The ALS test will be commercially available by the end of 2015 anticipating over 300,000 test globally per year. TheTBI test is projected to be market-ready in 36-48 months with 8 Mill. concussion tests in the US alone per year.

Iron Horse Diagnostics has received a fast-track small business grant from the NIH  and funding from Biogen Idec to suppport the clinical validation and commerciliazation of the diagnostic tests in ALS.

Its management team  consists of a seasoned, internally recognized team of scientists, clinicians and business development/regulatory experts. Iron Horse is endorsed by the ALS Association and is working with an international network of clinicians to further the clinical adoption of the ALS test and support reimbursement strategies.

Iron Horse Diagnostics is seeking an investment of 1 Mill. USD to further support the commercialization of the ALS diagnostic test and product development of the TBI test.

Regulating Nitrosylation for Multi-Disease Therapies

SAJE Pharma’s S‑nitrosoglutathione reductase (GSNOR) inhibition technology regulates nitric oxide signal transduction pathways that are critical for multiple therapeutic benefits.  SAJE’s small molecule drugs regulate nitrosylation by inhibiting GSNOR.  Many biologists consider that “Nitrosylation is the new phosphorylation”, meaning that nitrosylation regulates cell pathways as directly as does phosphorylation.  The big advantage for SAJE is that there is only one human GSNOR to inhibit as compared to 100’s of phosphorylation targets, making it a much more “druggable” target with less possibility for off-target toxicity.  SAJE and its collaborators have discovered that GSNOR inhibition reduces: inflammation, oxidant damage, fibrosis, mucus accumulation, and bronchoconstriction.  Such multiple therapeutic efficacies by inhibiting only one enzyme with small molecules is unprecedented in pharmacology.  SAJE is focused on idiopathic pulmonary fibrosis and asthma as its first clinical applications, although there is animal data for efficacy in other diseases including cardiovascular, metabolic, inflammatory, liver, kidney, and other respiratory.  One GSNOR inhibitor has shown Clinical Proof of Concept for GSNOR as a target in a Phase IIa trial in asthma.

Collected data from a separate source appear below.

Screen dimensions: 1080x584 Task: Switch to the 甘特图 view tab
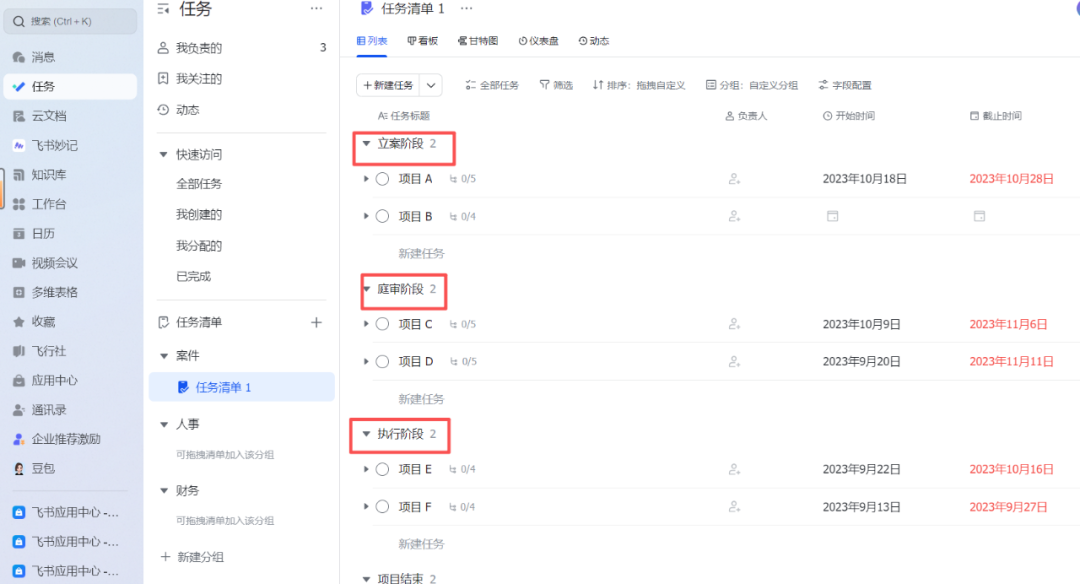pos(479,42)
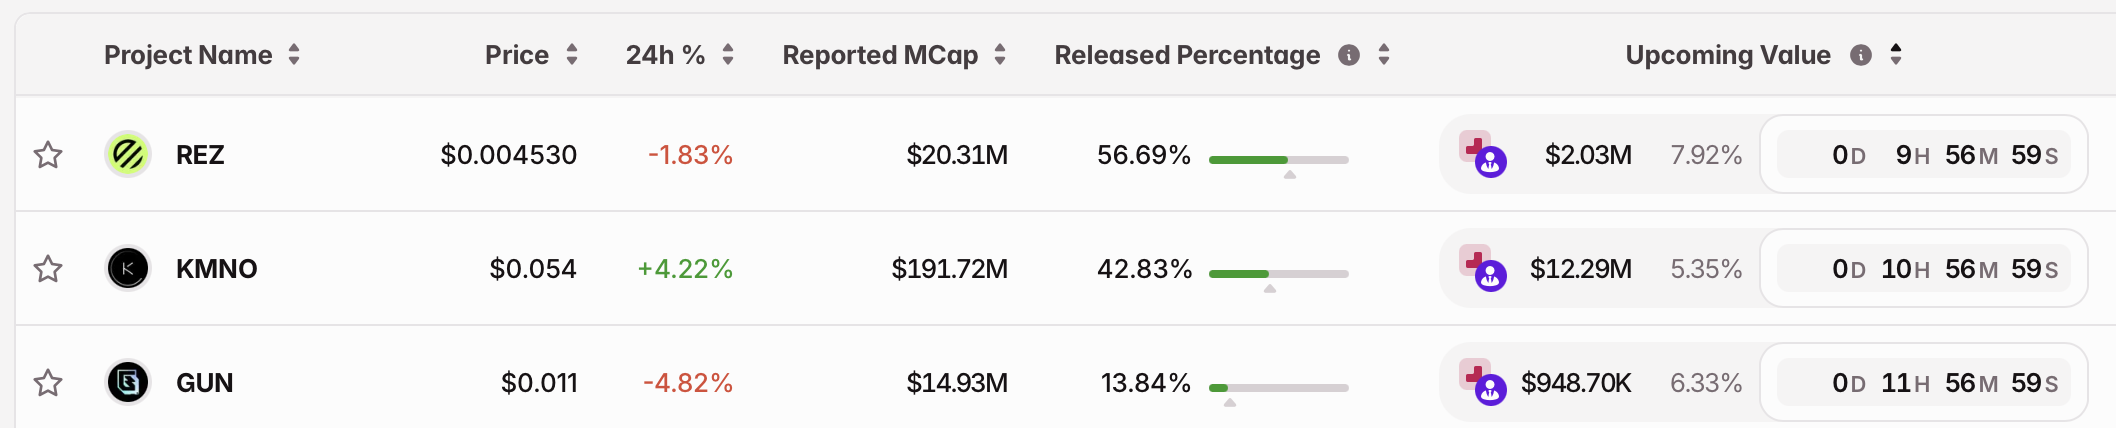The image size is (2116, 428).
Task: Click REZ released percentage progress bar
Action: (x=1278, y=160)
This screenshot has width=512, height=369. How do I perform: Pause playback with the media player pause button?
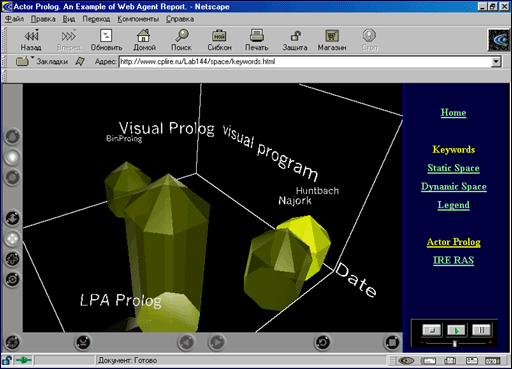tap(481, 330)
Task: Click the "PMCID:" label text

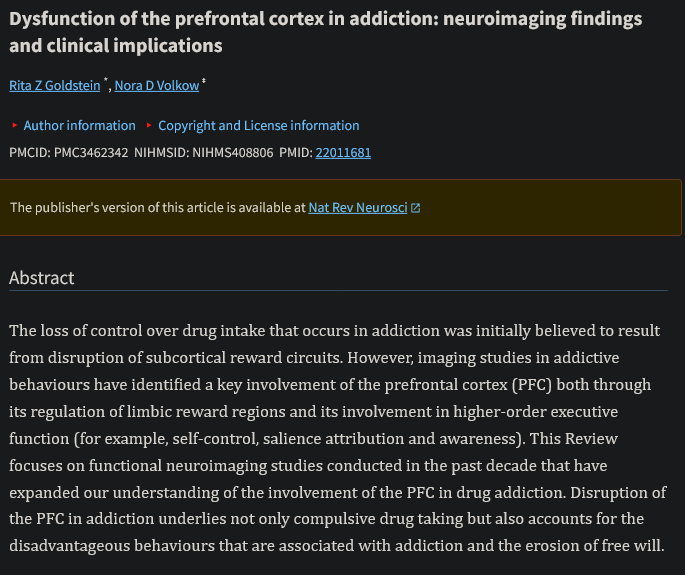Action: click(x=31, y=153)
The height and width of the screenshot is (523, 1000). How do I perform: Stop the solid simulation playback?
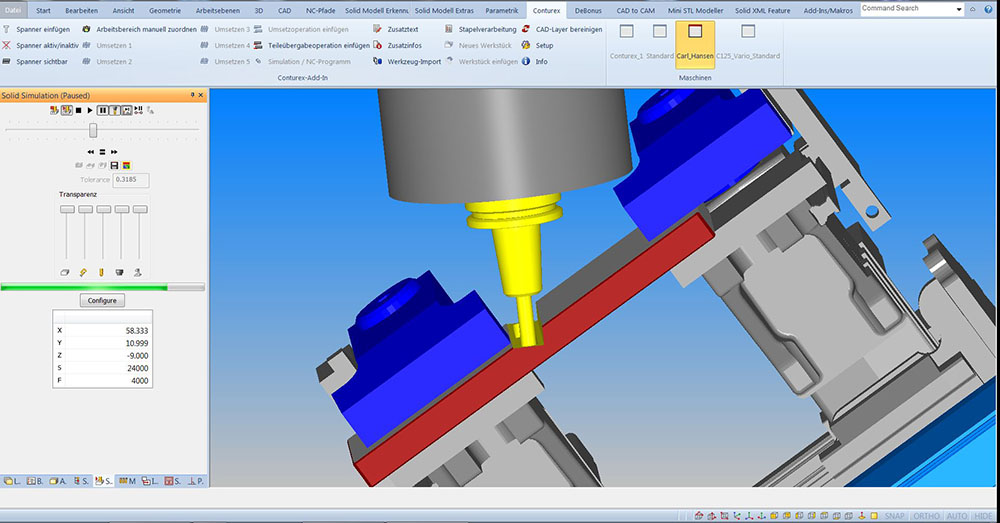(x=78, y=110)
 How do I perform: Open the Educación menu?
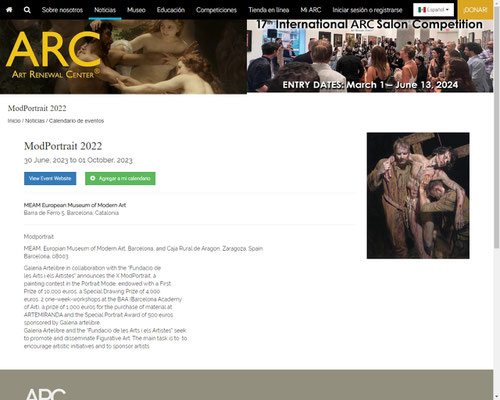[x=171, y=10]
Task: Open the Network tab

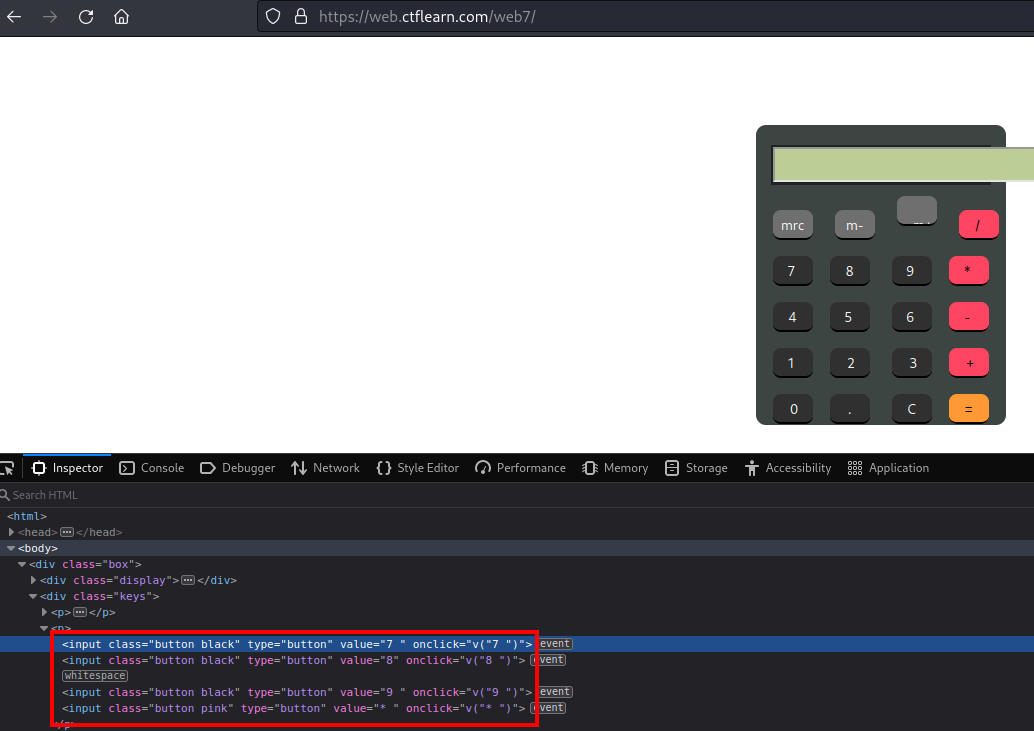Action: click(x=325, y=468)
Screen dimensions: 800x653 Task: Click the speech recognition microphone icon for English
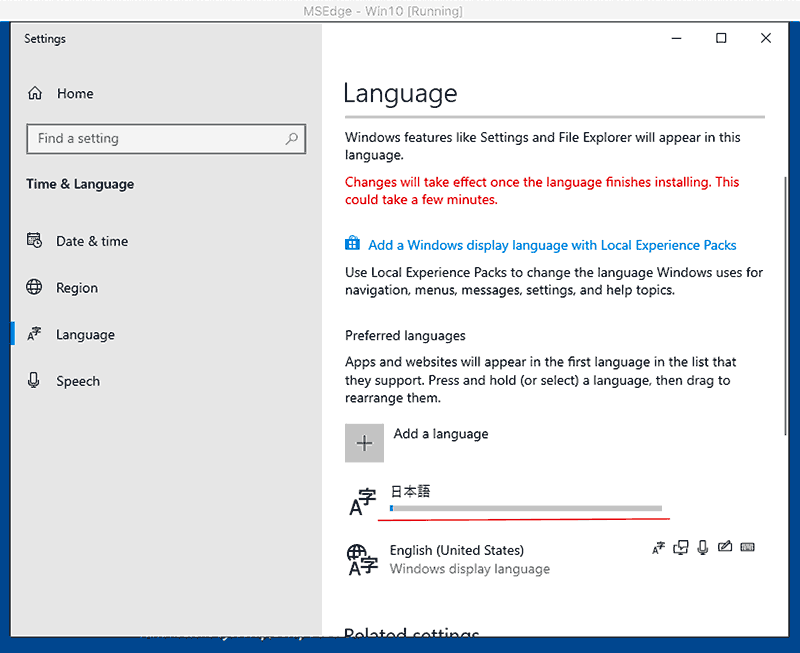703,547
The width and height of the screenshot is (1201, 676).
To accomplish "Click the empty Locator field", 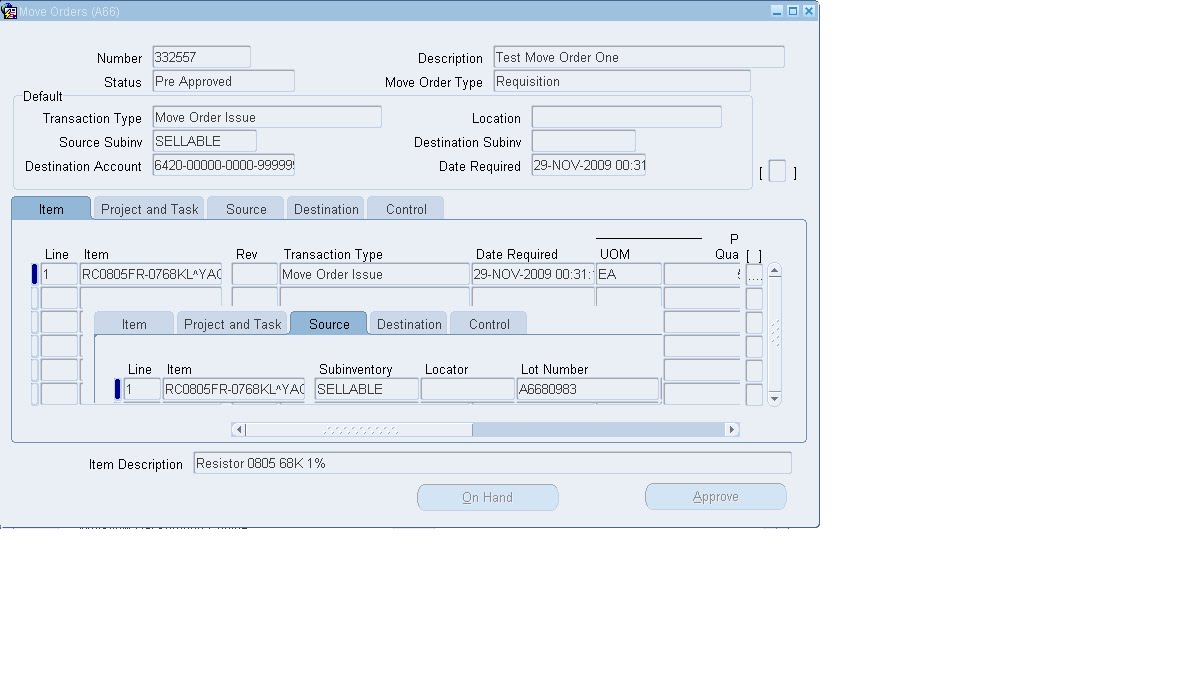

SAJE Pharma’s executive team consists of experienced drug development scientists and serial entrepreneurs whose backgrounds include FDA, large pharma, start-up companies, and the CRO industry.

SAJE has licensed one patent app that is nearing issuance in the EU and the US.  It protects SPL-334, SAJE’s lead molecule, and other related molecules.  In addition, SAJE is close to filing 3 more patent apps on its novel compositions that inhibit GSNOR.  A clear advantage for our drugs compared to many novel therapies  is the cost of goods.  Our drugs will cost pennies per dose.

SAJE would like to raise $15 MM to take SPL-334 through a Phase IIa trial in IPF.  The drug is ready for IND-enabling studies.  The company’s exit strategy is to out-license each of its drugs and their accompanying data set, one at a time, for different diseases in different categories.